In general, a safer and more effective therapeutic approach may involve combination therapy. For example, the combination of morphine and gabapentin reduced neuropathic pain significantly more than either agent alone in a randomized controlled trial [27]. Combination therapy with nortriptyline and gabapentin led to a synergistic effect [28]. More clinical trials investigating combination therapy specific for CIPN are needed. A compounded topical analgesic gel consisting of baclofen (γ-amino-butyric acid [GABA]-B receptor agonist), amitriptyline (TCA), and ketamine (N-methyl-D-aspartate [NMDA] receptor antagonist) has shown mild benefit in treating CIPN symptoms with no signs of systemic toxicity; however, existing data are inconclusive and further research is required [29].

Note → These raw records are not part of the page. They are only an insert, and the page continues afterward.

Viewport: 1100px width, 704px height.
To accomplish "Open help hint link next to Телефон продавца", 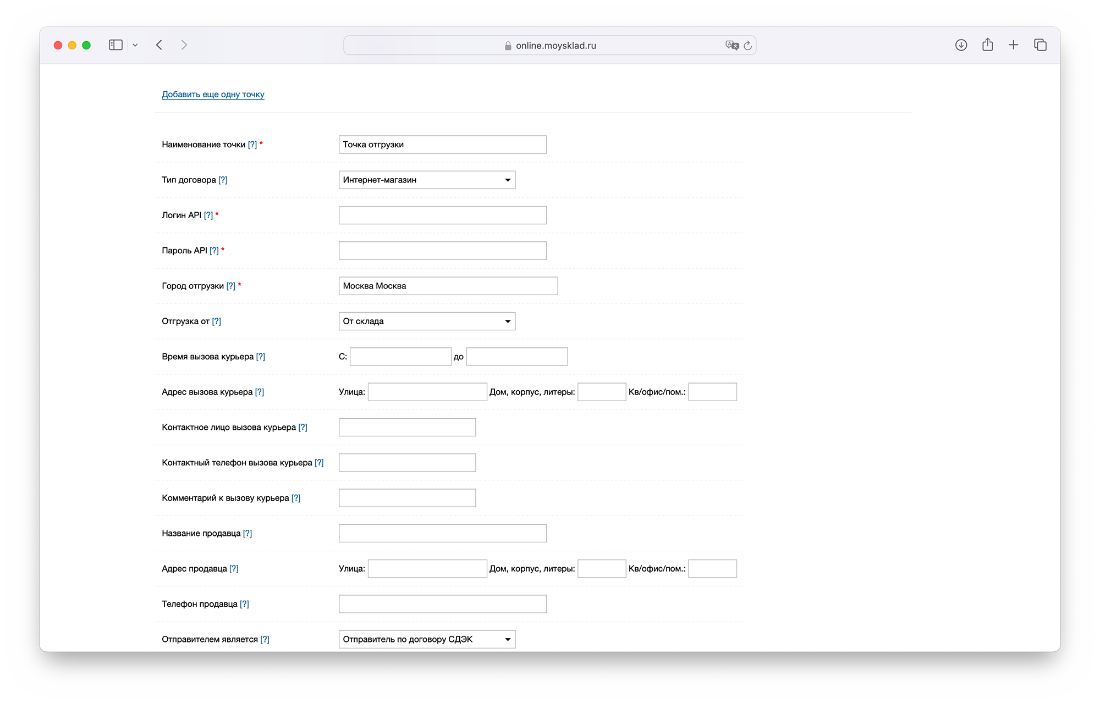I will point(245,604).
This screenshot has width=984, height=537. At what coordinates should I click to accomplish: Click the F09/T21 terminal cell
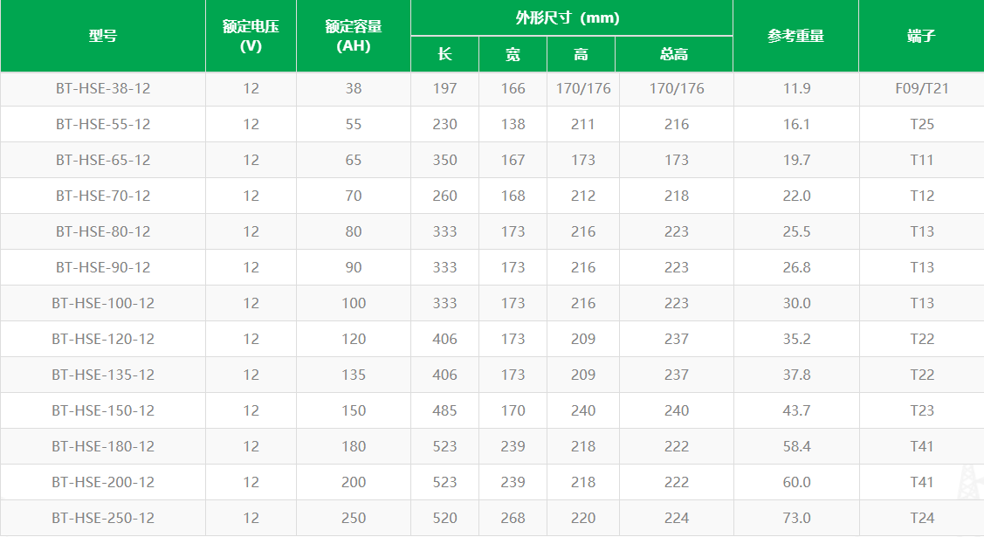click(x=921, y=88)
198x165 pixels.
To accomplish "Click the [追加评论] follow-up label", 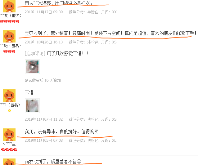I will coord(35,54).
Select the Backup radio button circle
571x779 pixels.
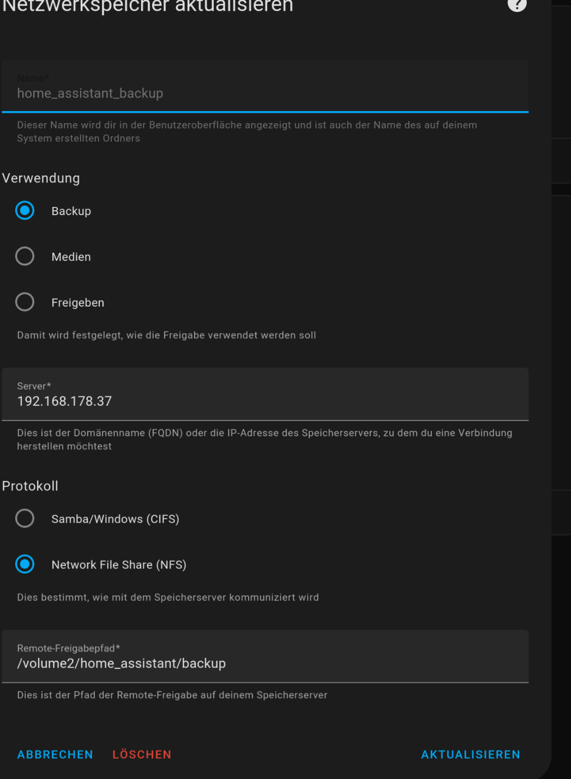pos(25,211)

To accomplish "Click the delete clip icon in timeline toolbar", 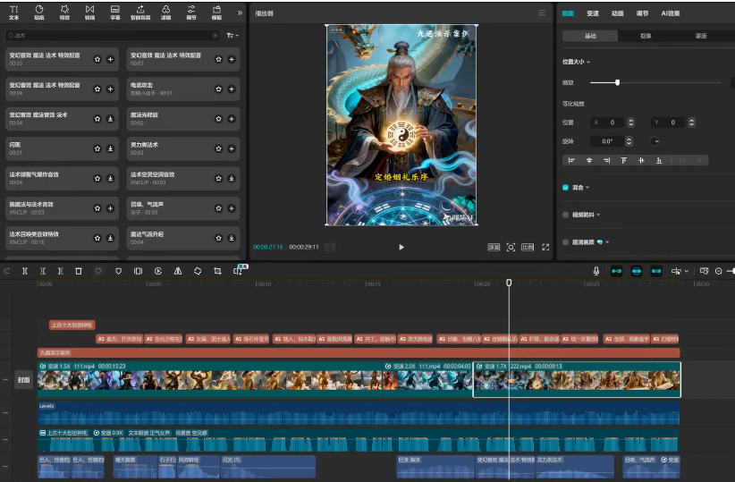I will [x=79, y=271].

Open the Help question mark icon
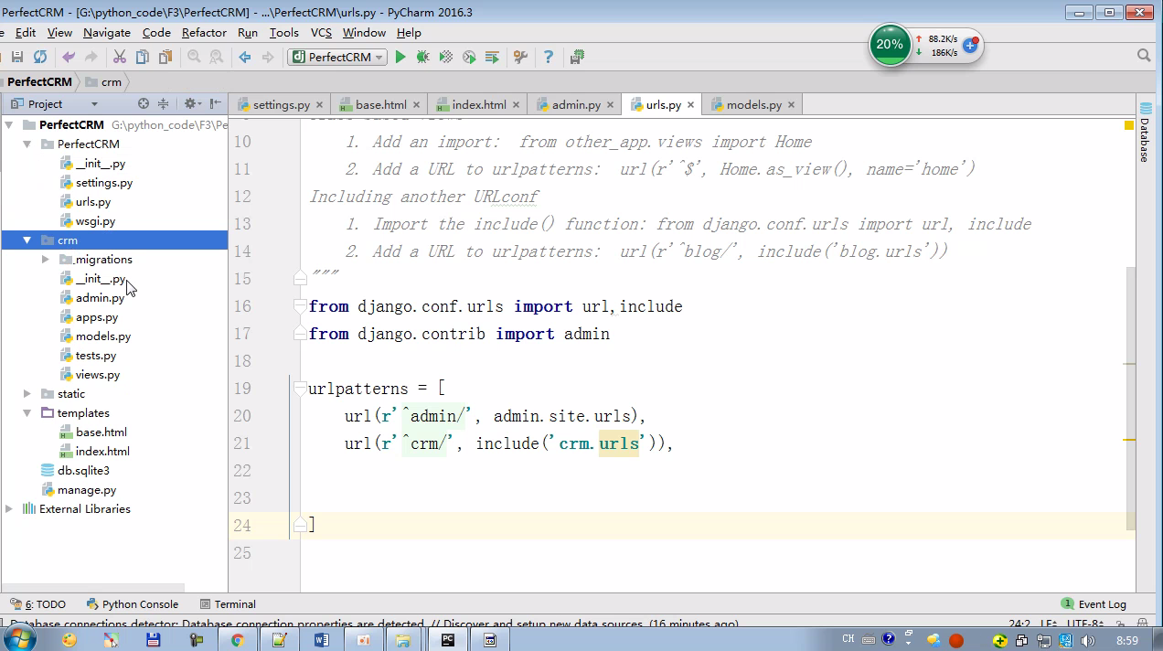pos(549,57)
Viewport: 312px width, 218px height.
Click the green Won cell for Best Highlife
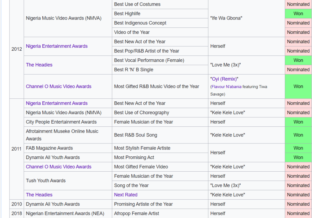pyautogui.click(x=298, y=13)
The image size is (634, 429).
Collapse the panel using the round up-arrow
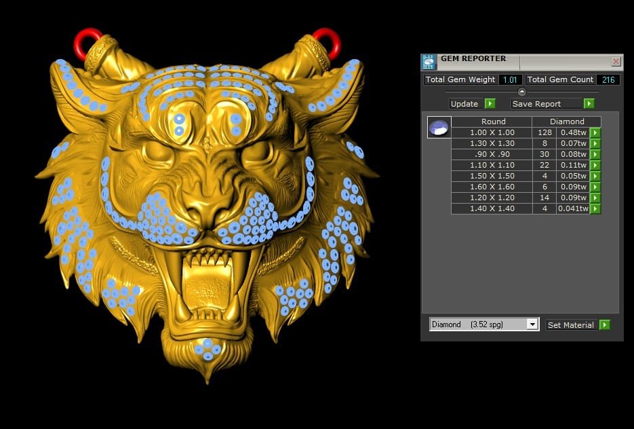point(521,92)
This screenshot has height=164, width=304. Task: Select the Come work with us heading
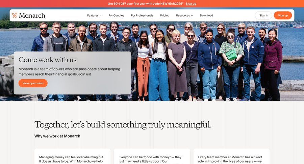[48, 60]
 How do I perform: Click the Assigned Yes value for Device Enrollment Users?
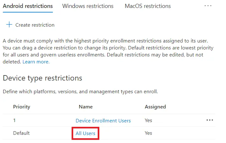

Drug-repositioning studies can help identify new or secondary actions of already-approved drugs, which may prove more efficient than de novo drug development [30]. Many drug candidates for CIPN prevention and treatment can be re-purposed based on their mechanism (e.g., neuronal damage) or by screening chemical libraries to test drugs with unclear actions to identify the mechanism, while also investigating the safety profile of these drugs to prevent further CIPN progression [30].

Proposed Mechanisms of CIPN

Mechanisms by which chemotherapy-induced neurotoxicity translates to CIPN are complex and multi-factorial. Suggested mechanisms include transporter-mediated uptake of chemotherapy drug, oxidative stress secondary to mitochondrial damage, microtubule disruption and subsequent loss of axonal transport, axonal degeneration, damage to DRG sensory neurons, abnormal discharge of pain fibers (A \(\delta\) and C fibers), upregulation of proinflammatory cytokines, changes to ion conductance, and inhibition of growth factors [31, 133]. Finally, we note that because of our limited understanding of CIPN pathophysiology and its heterogenous presentation, early patient education and discussion with clinicians is needed to alleviate the burden of CIPN and improve quality of life in cancer patients and survivors.